Young Samurai II: A Bad Start

I picked up the second installment of the Young Samurai at the library today. I was thinking about starting it, and looked at the back inside dust cover, where I read the following:

Chris Bradford is the author of Young Samurai: The Way of the Warrior. Aside from having a black belt, he is trained in judo, karate, kickboxing, and samurai swordsmanship. Before writing the Young Samurai series, he was a professional musician and songwriter. He lives in England.

I’ve read that a dozen times, and I read it to my wife, and the question remains: “Aside from having a black belt….” in what? Is there some default martial art whose black belts speak for themselves and which need not be named? Or is he just making a fashion statement?

No, a quick visit to his website reveals that the black belt is in “Kyo Shin Tai-jutsu, the secret fighting art of the ninja.”1

If only Disney/Hyperion had some black-belt copyeditors….

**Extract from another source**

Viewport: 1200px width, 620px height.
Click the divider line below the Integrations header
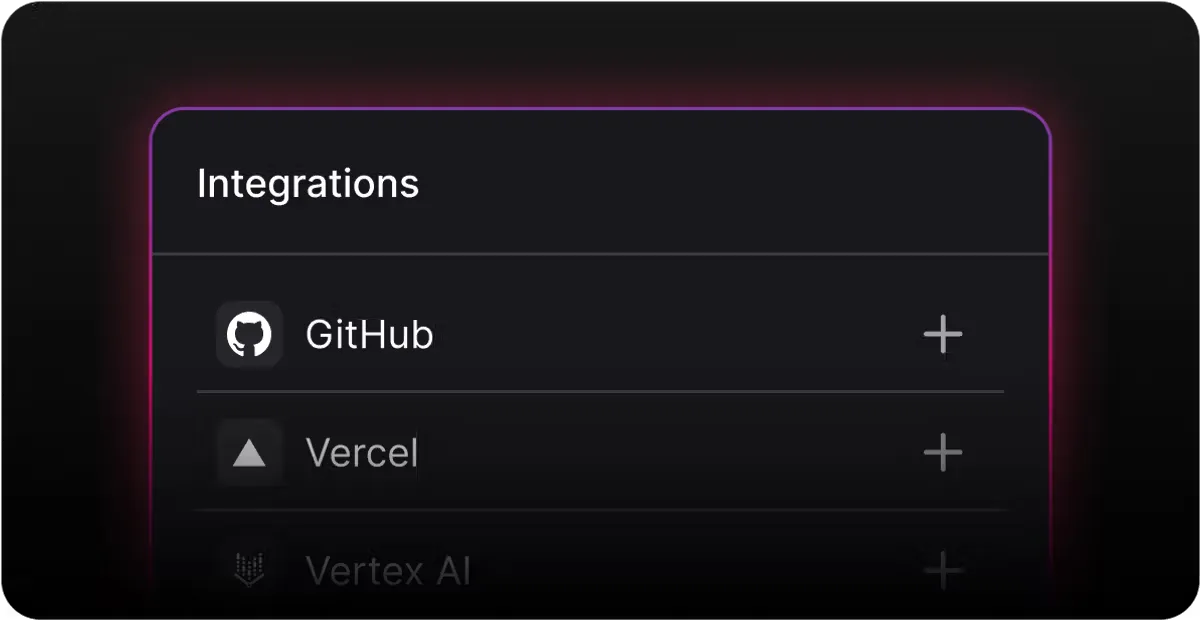(600, 254)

  1. Secret? Never mind.  

5 Comments

  1. Amusing and disturbing at the same time. “Aside from what?” indeed.

    It is all too tempting to use this topic as a springboard to launch into a diatribe against the historically-suspect pedigree of “ninjitsu” and the various problems and substantial misunderstandings that surround the term “ninja.” I am, admittedly, sorely tempted to do just that. But with the start of the new semester just a few days a way, I think I had better pass up the opportunity for the time being and return instead to prepping for class.

    I do want to ask Jonathan, however, how many children’s/young adult books are out there on samurai, and why it is that he seems to be seeking them all out in such a thorough fashion. Is this part of an evolving research project, or are you just curious about just what it is that young people are likely to learn when they read such books? It is, I will readily concede, a genre that I am almost totally unfamiliar with, though I do faintly recall having read a book of this sort called _The Samurai’s Tale_ around the time when I was just starting middle school. Set in sixteenth century Japan, the story seemed somehow quite convincing back then, though of course I knew next to nothing about the time period in which it took place. I am sure that, were I to go back and re-read it now, I would find all sorts of anachronisms, mistakes, and out-and-out oddities in the text, but that is only because I have since become a historian who specializes in precisely this period in Japanese history. Coincidence? I’m not sure, but at any rate, having read this particular work of fiction does not seem to have left any lasting negative impact on my approach to the study of this period, though I am not sure that it did much to help it either…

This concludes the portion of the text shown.